+++ PROVIDED PASSAGE +++

They are foul and horrible creatures that dwell in the dark dimension of Ravenloft and they are waiting for you. Inside this book are elven vampires, the dreaded Dark Ones who have broken the trust of Vistani, and dozens of other creatures sure to add a taste of fear into every Ravenloft campaign.

But be warned, those who enter the Mists of Ravenloft are seldom heard from again...

Product History

MC10: "Monstrous Compendium Ravenloft Appendix" (1991), by William W. Connors, is the first monster manual for the Ravenloft line. It was published in April 1991.

Origins. Connors was asked to create the "Ravenloft Appendix" as one of his first projects for TSR. At first he assumed that writing a compendium full of new monsters would be dull. However, he came up with an ever-increasing set of ideas as he crafted new monsters … to the point that some of the overflow appeared years later in Ravenloft Monstrous Compendium Appendix III: Creatures of Darkness (1994).

Expanding Ravenloft. The "Ravenloft Appendix" was the third supplement for Ravenloft: Realm of Terror (1990) following a pair of adventures. It was the first of many, many sourcebooks and other resources that would expand the breadth of the line throughout the '90s.

Expanding the Monstrous Compendiums. Monstrous Compendiums were very popular during the early days of the AD&D 2e (1989-2000) line. Just two years after the line's inception, TSR had published ten of them! Though the first couple had featured generic monsters, later Monstrous Compendiums focused on TSR's many worlds. Then, MC7: "Monstrous Compendium Spelljammer Appendix" (1990) was the first Compendium to focus on one of the new campaign worlds of the 2e era; now the "Ravenloft Appendix" was following that same trend.

The Ravenloft Monstrous Compendiums would end up being the most popular in the line. TSR would publish three different Ravenloft Monstrous Compendiums, totaling 256 pages of critters, and would even reprint the first two Compendiums in their waning days.

Monsters of Note. There are surprisingly few repeated monsters in the "Ravenloft Appendix". The shadow fiend is the classic shadow demon from the Fiend Folio (1981), made famous in the D&D cartoon (1983-1985), while the goblyn and greater wolfwere originated in RA1: "Feast of Goblyns" (1990). However, the rest of the monsters in the "Ravenloft Appendix" seem to have come straight from Connors' mind.

Some of the new monsters highlight the uniqueness of the Ravenloft setting. New elementals were made of blood, grave, mist, and pyre, while new constructs included bone golems, doll golems, gargoyles, and glass golems.

Other entries expand traditional horror monster categories. The demihuman vampires were the best received, with their imagination of cursed dwarves, elves, gnomes, halflings, and kender — each of whom had unique disabilities. Werebats, wereravens, greater mummies, giant skeletons, and zombie lords offered up new variants of other horrific favorites.

Finally, there were many other monsters that broke new ground while staying true to the ideas of gothic horror — among them evil treants, mist horrors, and empty suits of armor.

+++ ENTRIES PROVIDED +++

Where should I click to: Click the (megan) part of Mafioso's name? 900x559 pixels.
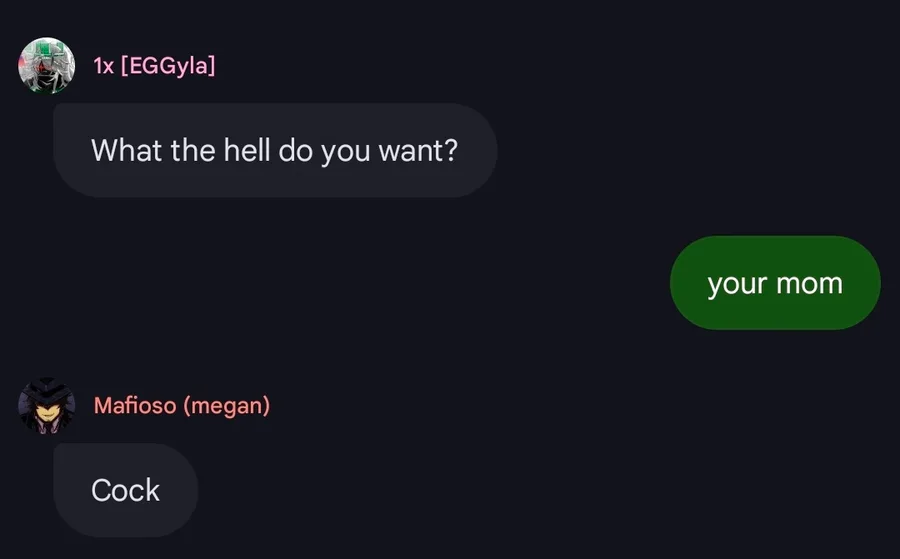(227, 406)
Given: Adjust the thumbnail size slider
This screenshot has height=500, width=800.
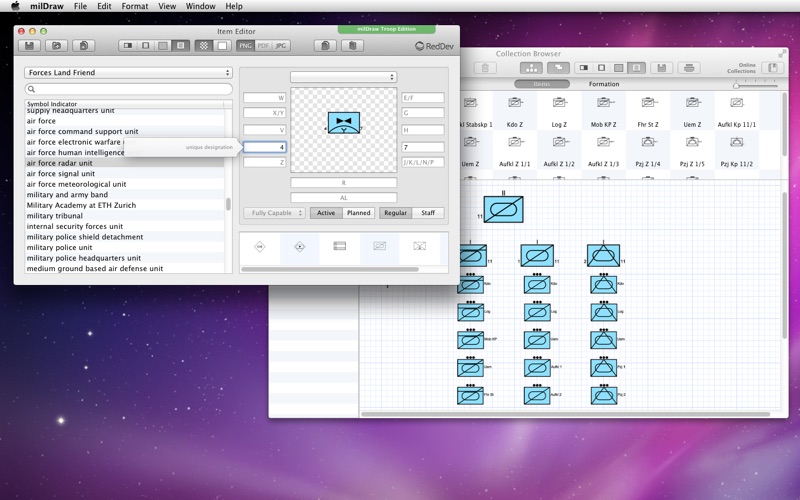Looking at the screenshot, I should click(736, 85).
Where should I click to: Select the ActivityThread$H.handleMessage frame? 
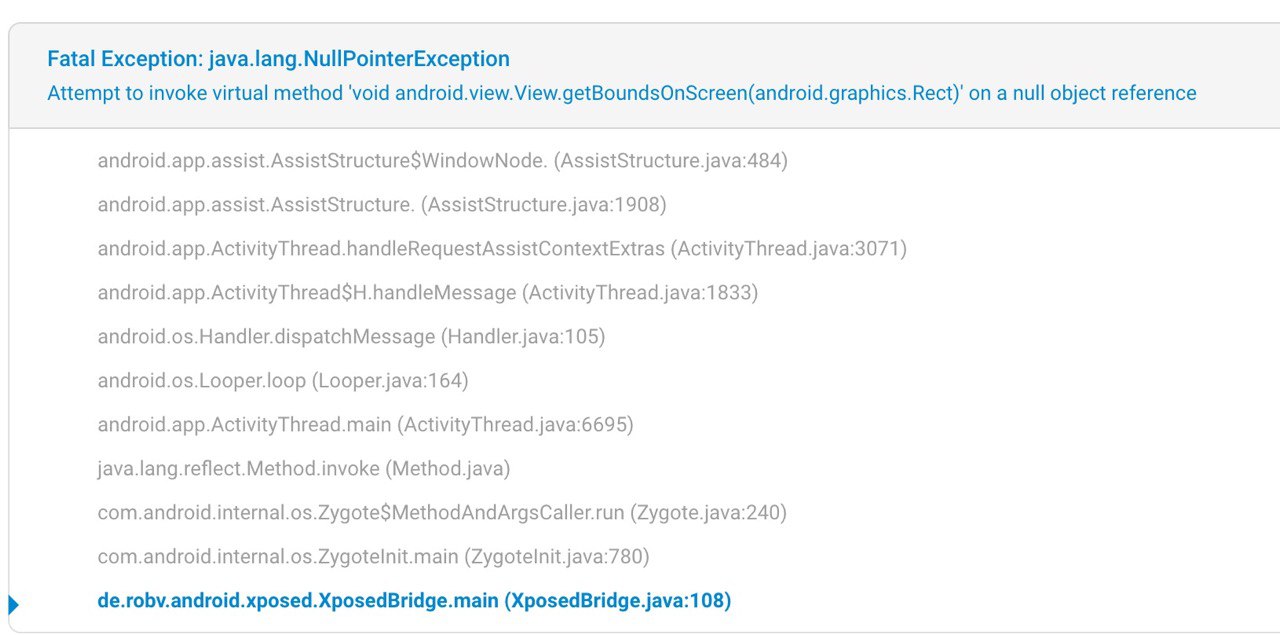click(x=427, y=292)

+++

* [TO DO]:
#1 Which two monsters does the Ravenloft Appendix text say originated in RA1: "Feast of Goblyns" (1990)?
#2 Echo the Ravenloft Appendix text word for word, starting at "Origins. Connors was" and ending at "throughout the '90s.".
The entries are separate material and unrelated to the Ravenloft Appendix text.

* [ANSWERS TO THE PROBLEMS]:
#1 The goblyn and the greater wolfwere.

#2
Origins. Connors was asked to create the "Ravenloft Appendix" as one of his first projects for TSR. At first he assumed that writing a compendium full of new monsters would be dull. However, he came up with an ever-increasing set of ideas as he crafted new monsters … to the point that some of the overflow appeared years later in Ravenloft Monstrous Compendium Appendix III: Creatures of Darkness (1994).

Expanding Ravenloft. The "Ravenloft Appendix" was the third supplement for Ravenloft: Realm of Terror (1990) following a pair of adventures. It was the first of many, many sourcebooks and other resources that would expand the breadth of the line throughout the '90s.